What you have to do: Please copy every record below exactly, leaving out the pictures.

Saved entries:
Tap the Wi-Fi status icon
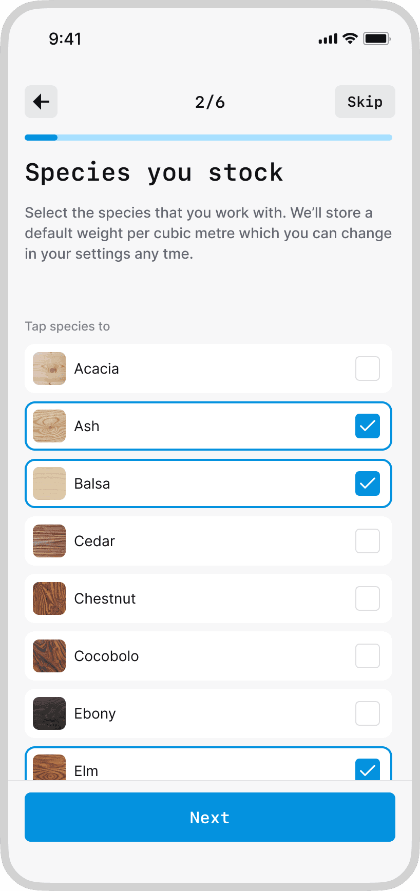This screenshot has height=891, width=420. 350,38
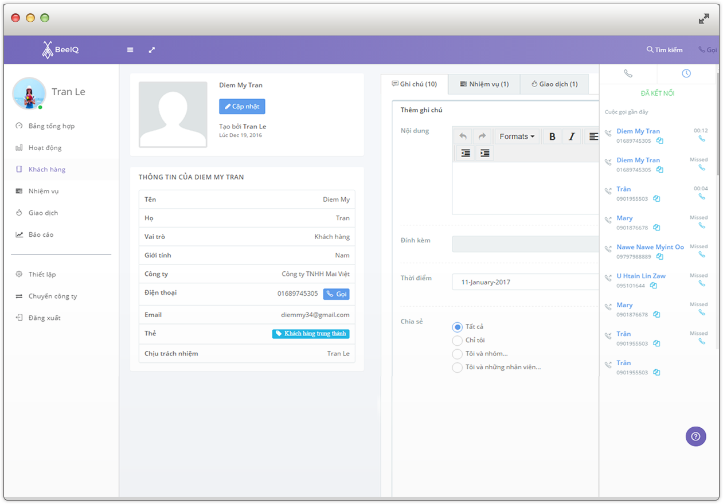Click the fullscreen expand icon in header
The width and height of the screenshot is (723, 504).
point(152,50)
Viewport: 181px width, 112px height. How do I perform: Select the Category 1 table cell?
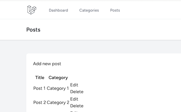58,88
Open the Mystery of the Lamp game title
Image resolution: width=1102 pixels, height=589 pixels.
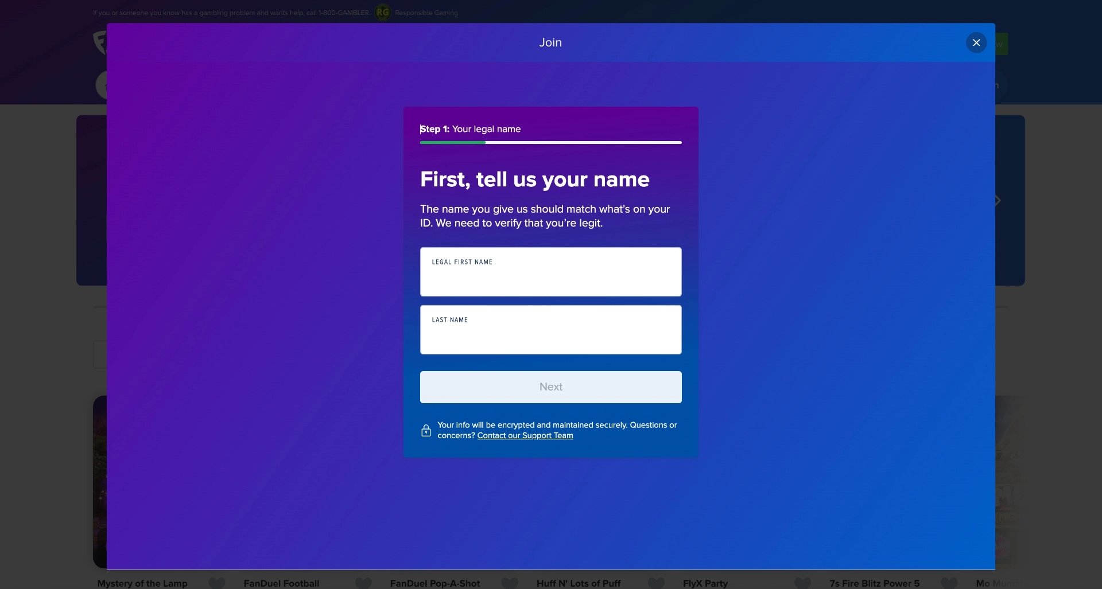click(142, 583)
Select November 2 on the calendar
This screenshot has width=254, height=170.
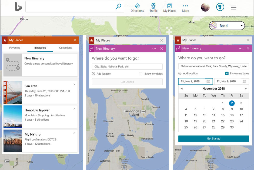232,103
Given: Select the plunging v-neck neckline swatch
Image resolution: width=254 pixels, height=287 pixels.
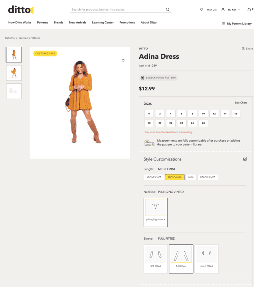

Expected answer:
Tap the Wi-Fi status icon
This screenshot has height=891, width=420. 350,38
Click the fullscreen expand icon in header
The width and height of the screenshot is (723, 504).
point(152,50)
Viewport: 181px width, 112px height. How do I perform: Select the Category 1 table cell?
58,88
Open the Mystery of the Lamp game title
Image resolution: width=1102 pixels, height=589 pixels.
click(142, 583)
Select November 2 on the calendar
This screenshot has width=254, height=170.
232,103
Given: Select the plunging v-neck neckline swatch
Image resolution: width=254 pixels, height=287 pixels.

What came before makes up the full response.